辺見えみり/タレントとしてテレビ、雑誌など幅広く活躍。自身がコンセプターを務めるセレクトショップ「Plage(プラージュ)」も6店舗となり、大人気。

前回の記事では辺見えみりさん自身の「ベーシックアイテムの更新」についてご紹介しました。
今回のお話は、えみりさんの「ファッション遍歴」についてです。長い間「スカート派」だったえみりさんが、あるとき「パンツ派」になった理由を聞くと、大草編集長も興味深くなんども頷いていました。そこには、ミモレ読者の皆さんにも参考にして頂けそうなおしゃれのヒントがたくさん。パンツやシャツの着こなしも非常に参考になりました。


スカート派からパンツ派に
変わった理由

大草:以前えみりちゃんといえば、ウエストをマークしたふんわりスカートのイメージが強かったですよね。
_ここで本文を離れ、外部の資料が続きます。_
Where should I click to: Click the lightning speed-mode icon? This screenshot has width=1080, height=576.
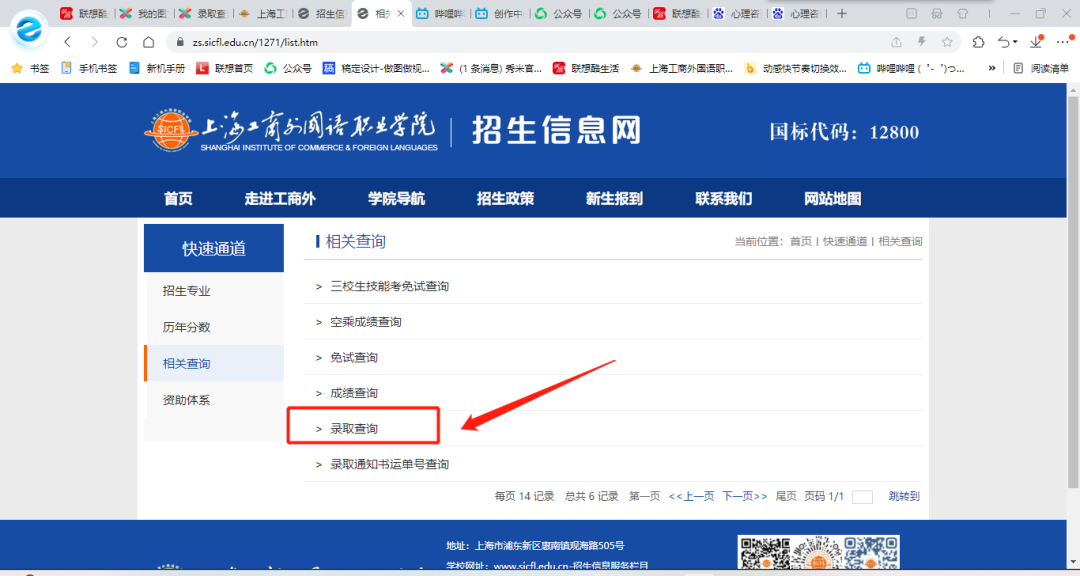click(921, 43)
それをすごくバランスよくきれいに着こなしていて、えみりちゃんといえばスカートという印象でした。
辺見:そうでしたねー。
大草:今はこの本を見ても分かるように、パンツスタイルがすごく多いようですが、何か心境の変化があったんですか?
辺見:うーん、何なんだろう(笑)。パンツが多くなってきたのは、3年くらい前ですかね。「フェミニンな自分」に違和感を感じるようになってきて。いまだにワンピースも好きだし、ふわっとしたスカートもはくんですが、合わせるものは変わってきました。子どもが生まれたから、というのはあまり関係なくて、パンツのほうがしっくりくるようになってきたんですよね。
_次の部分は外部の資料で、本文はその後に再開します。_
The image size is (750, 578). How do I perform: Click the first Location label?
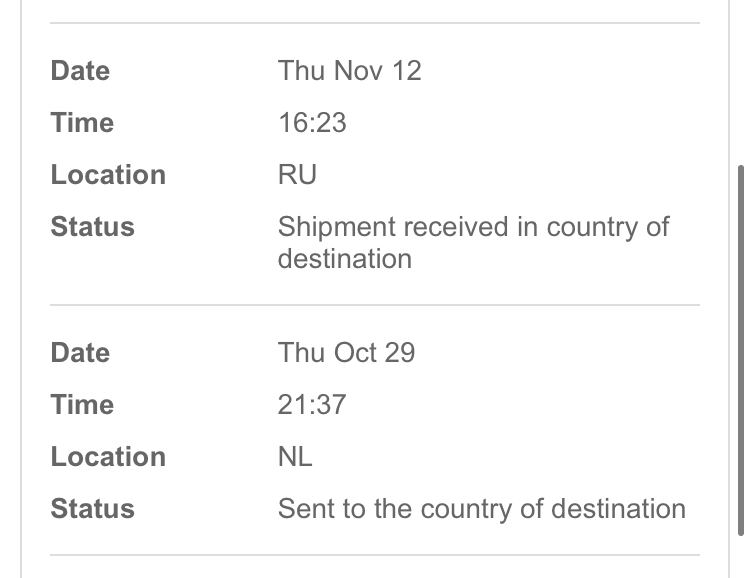click(x=108, y=174)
大人を美しく見せてくれるタック入りの麻混ワイドパンツ。靴によってジャストウエストでも落としてもはける。えみりさんによると脚長効果もあるそう。※今季の商品はこちら。 ©Satoshi Kuronuma(aosora)

▶︎PANTS
大草:それは体型とかお顔とのバランスの変化とか?
辺見:いや、体型の変化もあったと思うんですけど、スカートをはくと野暮ったく見えるなと思うようになったんですよね。ショートヘアにスカートっていうのが、私がするとなんかおばさんっぽく見えるなと。そろそろ「かっこいい」「ハンサムな」自分を目指していい年齢になってきたのかな、っていうのもあって、一回パンツスタイルにシフトしてみようかなと思ったんです。それまでは「まだモテたいな」っていう気持ちもあったりしたけど(笑)、かっこいい恰好をしていても可愛い人は可愛いんだと思えるようになったんだと思います。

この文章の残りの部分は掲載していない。